Esa mañana, en cuanto Ramón empezó a trajinar en la cocina, Roquelia, que detestaba cualquier alteración de su rutina, se encerró en su cuarto con el pretexto de hacer las maletas. Como Arturo y Jorge estaban en la escuela, fueron la pequeña Laura, sentada en una banqueta, y los galgos Ix y Dax , los privilegiados testigos de la preparación de la cena y de los comentarios del chef sobre condimentos, proporciones y tiempos de cocción. En realidad, Ramón había comenzado a gestar aquella comida catalana una semana antes. La dificultad para encontrar en Moscú determinados ingredientes limitaba las posibilidades gastronómicas nacionalistas de Ramón, quien tras recorrer (medallas en ristre) varios mercados y hacer acopio de todo lo que le parecía utili-zable, se había decantado por un arroz a banda como avanzada artillera y unos pies de cerdo (lamentaba no haber encontrado el tomillo reclamado por la receta ortodoxa) para la gran ofensiva. No faltaría el pan con tomate y, en la retaguardia, unos crepés de mermelada de naranja cerrarían el ágape. Conchita Brufau traería unos vinos del Pene-des y Luis dos botellas de cava para los brindis a los que eran tan aficionados los soviéticos.

Aquellos viajes alimenticios a los orígenes, que solía compartir con Luis y ocasionalmente con su hermano Jorge, chef de escuela, escondían la más cálida y ansiada esperanza de Ramón Mercader: un regreso a España. Durante los meses que Roquelia permanecía en México, Ramón y Luis multiplicaban sus encuentros en la cocina del apartamento. Sitiados por la nieve, solían utilizar las comidas para evocar recuerdos y liberar ilusiones. Luis, que había sobrepasado ya los cuarenta años, soñaba que, con la muerte del Caudillo (algún día se tenía que morir el cabrón), las puertas de España podrían volver a abrirse para los miles de refugiados que todavía vagaban por el mundo. El menor de los Mercader soñaba con obtener un permiso de salida de la URSS, muy complicado para él, a pesar de su origen, y dificilísimo para Galina y sus hijos por su nacionalidad soviética. Ramón, en cambio, sabía que a él nunca le permitirían abandonar el territorio soviético y que, además, ningún país del mundo, empezando por España, se dignaría recibirlo. Pero en sus sueños en voz alta Ramón solía comentarle a Luis sus planes de montar un restaurante en la costa del Empordá, en particular en la playa de Sant Feliu de Guíxols: allí, durante los meses amables de la primavera y el otoño, y en los cálidos del verano, podría ganarse el sustento preparando platos que en cada ensayo mejoraban su sabor, consistencia y aspecto.
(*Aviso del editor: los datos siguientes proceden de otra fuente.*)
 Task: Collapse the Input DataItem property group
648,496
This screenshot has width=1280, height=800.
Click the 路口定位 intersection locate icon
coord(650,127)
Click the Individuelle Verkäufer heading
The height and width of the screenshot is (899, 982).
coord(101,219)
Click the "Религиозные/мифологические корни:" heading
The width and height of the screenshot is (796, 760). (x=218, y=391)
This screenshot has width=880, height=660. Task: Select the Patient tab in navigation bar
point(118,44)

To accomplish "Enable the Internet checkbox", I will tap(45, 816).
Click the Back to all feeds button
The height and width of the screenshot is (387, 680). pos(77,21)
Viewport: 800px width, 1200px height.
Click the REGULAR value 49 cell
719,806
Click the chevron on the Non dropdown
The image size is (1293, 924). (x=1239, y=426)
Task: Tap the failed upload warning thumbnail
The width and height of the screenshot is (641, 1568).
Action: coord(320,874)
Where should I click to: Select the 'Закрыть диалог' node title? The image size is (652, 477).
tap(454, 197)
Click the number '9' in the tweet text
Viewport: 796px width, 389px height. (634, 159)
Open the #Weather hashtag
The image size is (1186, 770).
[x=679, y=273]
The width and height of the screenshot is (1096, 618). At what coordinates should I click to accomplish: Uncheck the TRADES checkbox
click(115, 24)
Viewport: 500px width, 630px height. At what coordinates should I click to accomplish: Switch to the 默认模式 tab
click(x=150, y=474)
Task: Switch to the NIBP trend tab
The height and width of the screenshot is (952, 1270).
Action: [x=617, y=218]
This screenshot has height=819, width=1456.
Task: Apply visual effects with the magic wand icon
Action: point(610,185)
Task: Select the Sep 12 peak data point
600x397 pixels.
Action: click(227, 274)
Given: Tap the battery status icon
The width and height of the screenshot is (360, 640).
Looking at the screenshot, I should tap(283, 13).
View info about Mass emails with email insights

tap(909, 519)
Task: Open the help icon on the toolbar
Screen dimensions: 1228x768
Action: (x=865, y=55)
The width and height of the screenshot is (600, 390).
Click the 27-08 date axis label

Vivir frente al mar, libre de miedos y de la sensación de encierro, y sin tener que ocultar su propio nombre, sería la coronación feliz de su extraña y miserable vida.

Unos meses antes Ramón había cometido el error de hablarle de aquel anhelo a Santiago Carrillo, el líder de los comunistas españoles. Carrillo le había dicho, como Ramón esperaba, que su caso era, cuando menos, especial, y que no le resultaría fácil librarse de las cadenas que lo ataban a Moscú. ¿Y nadie se acordaba de que, según memorias muy bien tapiadas, Carrillo debía de estar salpicado por la sangre de los lamentables fusilamientos de detenidos en Paracuellos?… Por ahora, como los demás refugiados, cada noche antes de acostarse Ramón debía rezar, comunistamente, por la muerte de Franco, y luego se vería, le dijo su nuevo secretario general. Pero el sueño, la playa, el calor siguieron latiendo en él, como un deseo inalcanzable pero al que no es posible renunciar.